Finding a Hidden Intruder On Your Hard Drive

Doug Hayman, DO-IT Staff

In recent years, DO-IT Scholars have brought in computers exhibiting strange symptoms. When we used traditional tools to scan for virus or malware infection, only a few minor issues were found and removed, but the issues were not resolved and the odd computer behavior persisted.

Photo of DO-IT Scholar using her laptop during a Summer Study lab session.
Phase I Scholar Lindsey uses her DO-IT-issued computer during a Summer Study lab session.

What we found lurking in the computers were root kit intrusions, which are a collection of programs that break through vulnerabilities in your computer's hard drive. A root kit intrusion creates a directory that is hidden from the view of the user and the operating system.

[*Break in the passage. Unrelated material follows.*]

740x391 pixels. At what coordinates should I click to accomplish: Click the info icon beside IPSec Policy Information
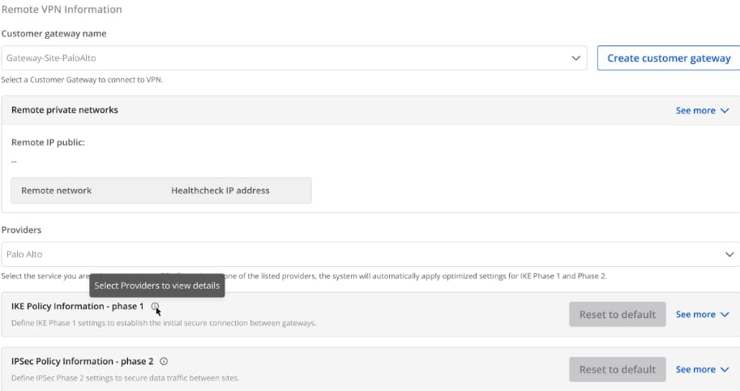click(x=164, y=361)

Inside is the harmful payload that can be triggered to open and load into memory when the computer boots up, leaving the computer process to run amok again and again despite the best efforts to clean the system. If the operating system cannot see the directory, the virus scanning software doesn't know to look there either.

A couple of free tools for the newer versions of the Microsoft Windows Operating systems are Microsoft's Security Essentials and TDSSkiller by the anti-virus company Kaspersky. The later can be downloaded from www.bleepingcomputer.com/download/tdsskiller. As for Microsoft Security Essentials, it clashes with the latest version of Sophos antivirus we currently use on Scholar machines so it is best not to install both on the same computer.

As always, it is best to be proactive and practice safe computing activities rather than struggle to restore a machine that has become infected.